From: "Michael S. Tsirkin" <mst@redhat.com>
To: Jesse Brandeburg <jesse.brandeburg@intel.com>
Cc: netdev@vger.kernel.org, linux-kernel@vger.kernel.org,
kvm@vger.kernel.org, virtualization@lists.linux-foundation.org
Subject: Re: [RFC PATCH net-next 10/12] vhost_net: build xdp buff
Date: Tue, 22 May 2018 01:21:11 +0300 [thread overview]
Message-ID: <20180522012008-mutt-send-email-mst__38174.064565874$1526941158$gmane$org@kernel.org> (raw)
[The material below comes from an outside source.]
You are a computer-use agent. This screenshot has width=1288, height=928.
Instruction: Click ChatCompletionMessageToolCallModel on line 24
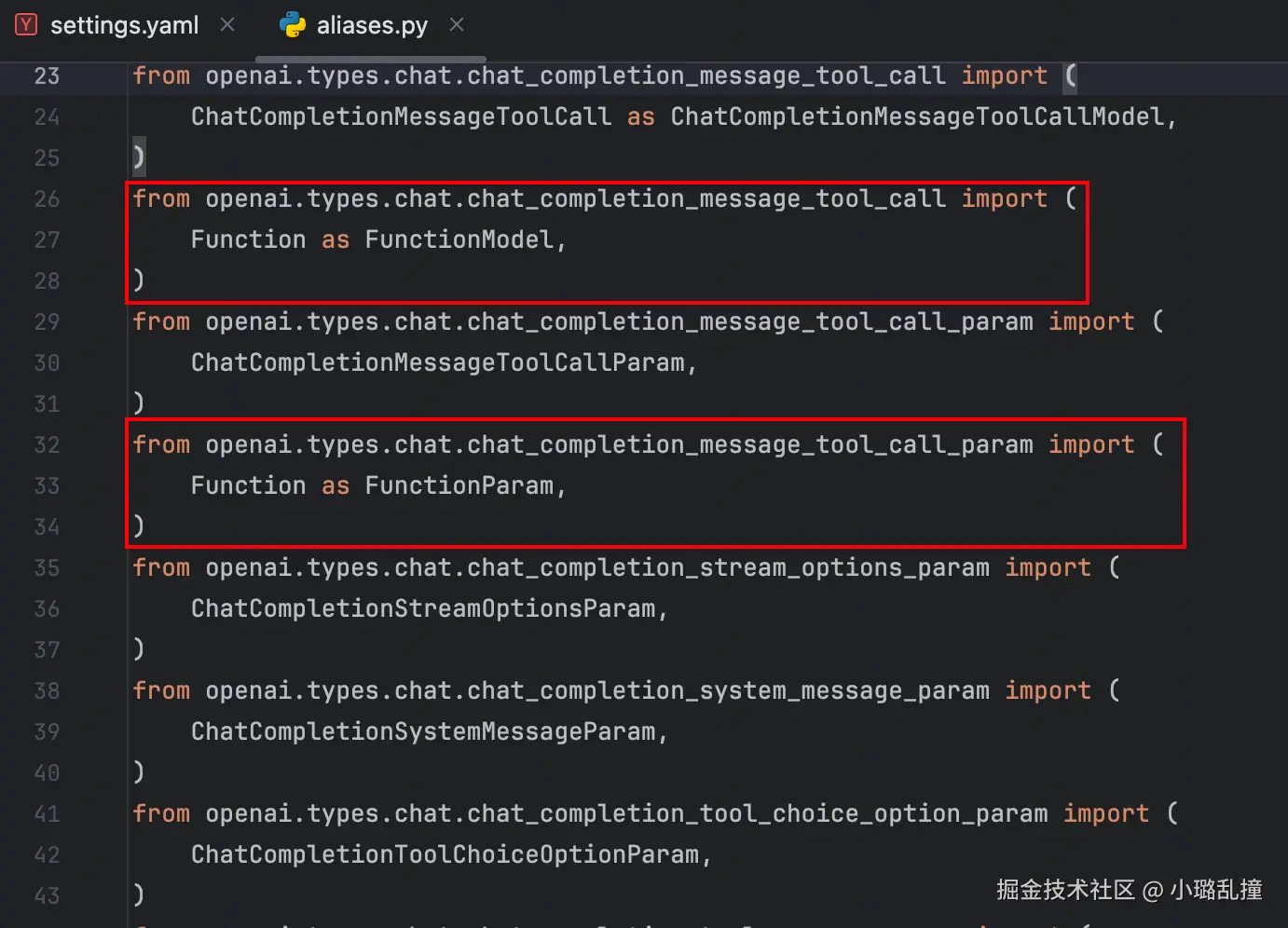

In-Reply-To: <20180521095611.00005caa@intel.com>
On Mon, May 21, 2018 at 09:56:11AM -0700, Jesse Brandeburg wrote:
> On Mon, 21 May 2018 17:04:31 +0800 Jason wrote:
> > This patch implement build XDP buffers in vhost_net. The idea is do
> > userspace copy in vhost_net and build XDP buff based on the
> > page. Vhost_net can then submit one or an array of XDP buffs to
> > underlayer socket (e.g TUN). TUN can choose to do XDP or call
> > build_skb() to build skb. To support build skb, vnet header were also
> > stored into the header of the XDP buff.
> >
> > This userspace copy and XDP buffs building is key to achieve XDP
> > batching in TUN, since TUN does not need to care about userspace copy
> > and then can disable premmption for several XDP buffs to achieve
> > batching from XDP.
> >
> > TODO: reserve headroom based on the TUN XDP.
> >
> > Signed-off-by: Jason Wang <jasowang@redhat.com>
> > ---
> > drivers/vhost/net.c | 74 +++++++++++++++++++++++++++++++++++++++++++++++++++++
> > 1 file changed, 74 insertions(+)
> >
> > diff --git a/drivers/vhost/net.c b/drivers/vhost/net.c
> > index f0639d7..1209e84 100644
> > --- a/drivers/vhost/net.c
> > +++ b/drivers/vhost/net.c
> > @@ -492,6 +492,80 @@ static bool vhost_has_more_pkts(struct vhost_net *net,
> > likely(!vhost_exceeds_maxpend(net));
> > }
> >
> > +#define VHOST_NET_HEADROOM 256
> > +#define VHOST_NET_RX_PAD (NET_IP_ALIGN + NET_SKB_PAD)
> > +
> > +static int vhost_net_build_xdp(struct vhost_net_virtqueue *nvq,
> > + struct iov_iter *from,
> > + struct xdp_buff *xdp)
> > +{
> > + struct vhost_virtqueue *vq = &nvq->vq;
> > + struct page_frag *alloc_frag = ¤t->task_frag;
> > + struct virtio_net_hdr *gso;
> > + size_t len = iov_iter_count(from);
> > + int buflen = SKB_DATA_ALIGN(sizeof(struct skb_shared_info));
> > + int pad = SKB_DATA_ALIGN(VHOST_NET_RX_PAD + VHOST_NET_HEADROOM
> > + + nvq->sock_hlen);
> > + int sock_hlen = nvq->sock_hlen;
> > + void *buf;
> > + int copied;
> > +
> > + if (len < nvq->sock_hlen)
> > + return -EFAULT;
> > +
> > + if (SKB_DATA_ALIGN(len + pad) +
> > + SKB_DATA_ALIGN(sizeof(struct skb_shared_info)) > PAGE_SIZE)
> > + return -ENOSPC;
> > +
> > + buflen += SKB_DATA_ALIGN(len + pad);
>
> maybe store the result of SKB_DATA_ALIGN in a local instead of doing
> the work twice?
I don't mind, but I guess gcc can always do it itself?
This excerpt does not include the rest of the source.